Source extract:
Text to LSF Translation

The project choices were:

The use of AZee, developed at LISN, as an intermediate representation, which has already proved its worth for SL generation and which takes full advantage of the correspondence between message and movement contained in the data. Based on the language of arrival, LSF, and not the source language, French, this representation is also closer to a natural target language formulation, which facilitates understanding of the message and generation.
A translation from text to AZee by analogy, reconstructing new sentences from available examples, which allows us to point precisely in the target format (the intermediate representation) what needs to be extracted and combined: the issue then becomes the identification in the available examples of the constituents corresponding to the sentence to be translated, the translation of the new constituents and the combination of the results.

Provided records:
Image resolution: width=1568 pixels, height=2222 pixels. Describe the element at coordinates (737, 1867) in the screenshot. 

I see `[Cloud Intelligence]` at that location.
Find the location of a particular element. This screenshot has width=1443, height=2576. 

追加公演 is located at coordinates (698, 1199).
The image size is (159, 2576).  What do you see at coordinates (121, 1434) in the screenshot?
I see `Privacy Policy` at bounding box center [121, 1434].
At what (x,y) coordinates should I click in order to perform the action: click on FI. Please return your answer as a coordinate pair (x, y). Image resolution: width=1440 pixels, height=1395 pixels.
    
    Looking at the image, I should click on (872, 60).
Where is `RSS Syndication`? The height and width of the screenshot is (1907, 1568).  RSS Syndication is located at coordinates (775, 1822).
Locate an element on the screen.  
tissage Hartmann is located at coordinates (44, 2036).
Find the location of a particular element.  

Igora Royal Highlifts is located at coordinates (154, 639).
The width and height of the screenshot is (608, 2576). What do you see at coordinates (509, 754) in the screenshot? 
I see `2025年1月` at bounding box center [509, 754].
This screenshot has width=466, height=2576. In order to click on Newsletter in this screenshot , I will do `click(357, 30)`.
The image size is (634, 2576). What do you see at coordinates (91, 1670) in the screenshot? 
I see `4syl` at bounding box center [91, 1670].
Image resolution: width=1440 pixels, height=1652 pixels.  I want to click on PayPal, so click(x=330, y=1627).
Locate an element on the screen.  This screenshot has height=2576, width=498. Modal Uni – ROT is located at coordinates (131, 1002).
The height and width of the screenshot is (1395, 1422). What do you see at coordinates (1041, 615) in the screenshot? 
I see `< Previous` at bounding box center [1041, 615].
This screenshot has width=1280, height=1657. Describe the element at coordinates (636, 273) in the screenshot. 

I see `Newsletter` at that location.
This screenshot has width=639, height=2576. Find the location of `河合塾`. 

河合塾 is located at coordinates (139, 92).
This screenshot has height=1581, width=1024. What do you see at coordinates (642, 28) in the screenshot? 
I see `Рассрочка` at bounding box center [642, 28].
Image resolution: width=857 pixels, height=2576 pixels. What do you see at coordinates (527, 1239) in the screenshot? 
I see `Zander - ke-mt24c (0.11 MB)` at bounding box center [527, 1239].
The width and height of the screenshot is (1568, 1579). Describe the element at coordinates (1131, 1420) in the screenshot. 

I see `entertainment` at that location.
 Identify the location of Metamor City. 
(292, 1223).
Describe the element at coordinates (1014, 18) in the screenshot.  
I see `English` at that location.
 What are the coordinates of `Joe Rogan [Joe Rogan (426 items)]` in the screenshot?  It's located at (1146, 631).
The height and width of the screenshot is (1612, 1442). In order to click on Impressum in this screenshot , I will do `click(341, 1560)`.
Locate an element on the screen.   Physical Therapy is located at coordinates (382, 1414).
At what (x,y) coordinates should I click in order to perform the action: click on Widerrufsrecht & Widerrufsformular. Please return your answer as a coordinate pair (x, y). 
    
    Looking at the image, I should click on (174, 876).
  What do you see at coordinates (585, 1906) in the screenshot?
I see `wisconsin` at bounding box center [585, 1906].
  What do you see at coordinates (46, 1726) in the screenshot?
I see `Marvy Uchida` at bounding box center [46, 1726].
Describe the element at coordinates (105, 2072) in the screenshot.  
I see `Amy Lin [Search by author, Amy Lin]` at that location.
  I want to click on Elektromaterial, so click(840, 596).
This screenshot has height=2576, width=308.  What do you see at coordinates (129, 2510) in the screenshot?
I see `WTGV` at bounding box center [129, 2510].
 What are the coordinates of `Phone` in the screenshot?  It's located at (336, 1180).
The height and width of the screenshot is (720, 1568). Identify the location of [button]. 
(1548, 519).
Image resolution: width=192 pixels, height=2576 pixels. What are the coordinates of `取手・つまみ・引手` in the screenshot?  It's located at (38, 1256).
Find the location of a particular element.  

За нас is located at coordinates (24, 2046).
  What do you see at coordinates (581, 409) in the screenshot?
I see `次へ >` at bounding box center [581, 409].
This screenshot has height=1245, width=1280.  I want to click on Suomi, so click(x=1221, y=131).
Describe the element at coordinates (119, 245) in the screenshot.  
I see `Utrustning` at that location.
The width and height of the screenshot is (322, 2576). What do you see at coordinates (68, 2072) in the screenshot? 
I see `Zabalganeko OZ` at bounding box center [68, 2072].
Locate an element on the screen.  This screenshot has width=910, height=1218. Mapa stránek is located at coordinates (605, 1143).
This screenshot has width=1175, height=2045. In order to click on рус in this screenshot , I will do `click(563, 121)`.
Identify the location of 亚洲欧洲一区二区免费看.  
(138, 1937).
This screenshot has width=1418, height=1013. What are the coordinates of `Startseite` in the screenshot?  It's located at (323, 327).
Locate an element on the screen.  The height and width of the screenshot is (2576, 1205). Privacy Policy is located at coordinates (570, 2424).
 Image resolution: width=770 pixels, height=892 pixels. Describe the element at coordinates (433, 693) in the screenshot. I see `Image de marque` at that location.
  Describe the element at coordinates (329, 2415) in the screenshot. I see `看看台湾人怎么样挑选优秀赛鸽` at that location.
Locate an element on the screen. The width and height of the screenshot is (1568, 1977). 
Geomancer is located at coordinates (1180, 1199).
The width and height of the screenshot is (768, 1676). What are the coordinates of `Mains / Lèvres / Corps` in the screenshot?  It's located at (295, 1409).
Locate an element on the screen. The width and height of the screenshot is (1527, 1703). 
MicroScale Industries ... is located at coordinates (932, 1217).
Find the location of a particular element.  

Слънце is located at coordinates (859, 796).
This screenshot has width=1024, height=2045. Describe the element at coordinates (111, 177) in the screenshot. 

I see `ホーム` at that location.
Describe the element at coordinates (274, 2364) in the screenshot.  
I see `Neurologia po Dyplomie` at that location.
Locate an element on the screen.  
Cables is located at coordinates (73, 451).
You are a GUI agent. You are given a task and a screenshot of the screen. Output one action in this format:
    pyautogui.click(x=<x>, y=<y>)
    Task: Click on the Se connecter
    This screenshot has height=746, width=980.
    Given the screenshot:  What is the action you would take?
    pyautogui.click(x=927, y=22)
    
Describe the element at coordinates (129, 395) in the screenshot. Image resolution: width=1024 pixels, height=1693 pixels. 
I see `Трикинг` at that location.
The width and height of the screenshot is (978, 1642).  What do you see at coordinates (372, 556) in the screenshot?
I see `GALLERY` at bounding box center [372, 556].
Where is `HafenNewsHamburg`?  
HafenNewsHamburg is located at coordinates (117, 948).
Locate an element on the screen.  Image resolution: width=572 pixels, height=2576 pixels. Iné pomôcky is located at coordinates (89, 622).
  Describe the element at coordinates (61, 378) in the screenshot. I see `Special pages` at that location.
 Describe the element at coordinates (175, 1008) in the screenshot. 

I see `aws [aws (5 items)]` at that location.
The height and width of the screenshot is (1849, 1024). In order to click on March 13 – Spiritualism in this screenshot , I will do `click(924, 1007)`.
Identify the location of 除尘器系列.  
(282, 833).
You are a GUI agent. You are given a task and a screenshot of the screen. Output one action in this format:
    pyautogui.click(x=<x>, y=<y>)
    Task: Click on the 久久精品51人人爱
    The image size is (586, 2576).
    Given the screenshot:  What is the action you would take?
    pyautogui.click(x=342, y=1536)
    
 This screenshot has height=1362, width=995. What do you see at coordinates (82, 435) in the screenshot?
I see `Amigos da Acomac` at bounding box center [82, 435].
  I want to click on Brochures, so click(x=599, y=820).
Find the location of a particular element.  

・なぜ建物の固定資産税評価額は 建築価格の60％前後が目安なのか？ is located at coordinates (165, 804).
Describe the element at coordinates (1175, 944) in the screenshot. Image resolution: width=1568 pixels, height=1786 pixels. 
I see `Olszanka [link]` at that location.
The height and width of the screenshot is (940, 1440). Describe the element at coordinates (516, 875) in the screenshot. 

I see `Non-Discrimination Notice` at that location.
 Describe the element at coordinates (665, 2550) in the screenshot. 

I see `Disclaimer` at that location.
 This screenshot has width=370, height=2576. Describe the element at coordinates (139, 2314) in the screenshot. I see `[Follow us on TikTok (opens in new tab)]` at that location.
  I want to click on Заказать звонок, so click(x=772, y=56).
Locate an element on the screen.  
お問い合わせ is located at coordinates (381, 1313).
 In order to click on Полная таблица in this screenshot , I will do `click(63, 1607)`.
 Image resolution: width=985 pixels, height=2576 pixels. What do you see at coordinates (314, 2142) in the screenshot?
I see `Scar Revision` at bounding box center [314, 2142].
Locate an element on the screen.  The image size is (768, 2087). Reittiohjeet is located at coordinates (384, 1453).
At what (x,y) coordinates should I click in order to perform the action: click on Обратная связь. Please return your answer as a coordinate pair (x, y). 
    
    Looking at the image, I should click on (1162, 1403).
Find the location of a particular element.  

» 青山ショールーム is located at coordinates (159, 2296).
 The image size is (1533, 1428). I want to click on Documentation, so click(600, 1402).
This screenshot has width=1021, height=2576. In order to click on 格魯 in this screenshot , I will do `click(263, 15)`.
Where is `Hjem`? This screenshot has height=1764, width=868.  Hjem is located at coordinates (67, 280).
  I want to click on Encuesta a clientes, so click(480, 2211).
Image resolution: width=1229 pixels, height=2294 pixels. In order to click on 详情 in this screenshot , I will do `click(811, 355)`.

What is asked:
1. According to the LSF translation text, where was AZee developed?
2. Reproduce word for word the rows starting at the line that contains "Describe the element at coordinates (105, 2072)" and ending at the line that contains "center [129, 2510].", with both of those lines included.
The rows and the text on LSF translation come from unrelated sources.

Solutions per task:
1. At LISN.

2.
Describe the element at coordinates (105, 2072) in the screenshot.  
I see `Amy Lin [Search by author, Amy Lin]` at that location.
  I want to click on Elektromaterial, so click(840, 596).
This screenshot has height=2576, width=308.  What do you see at coordinates (129, 2510) in the screenshot?
I see `WTGV` at bounding box center [129, 2510].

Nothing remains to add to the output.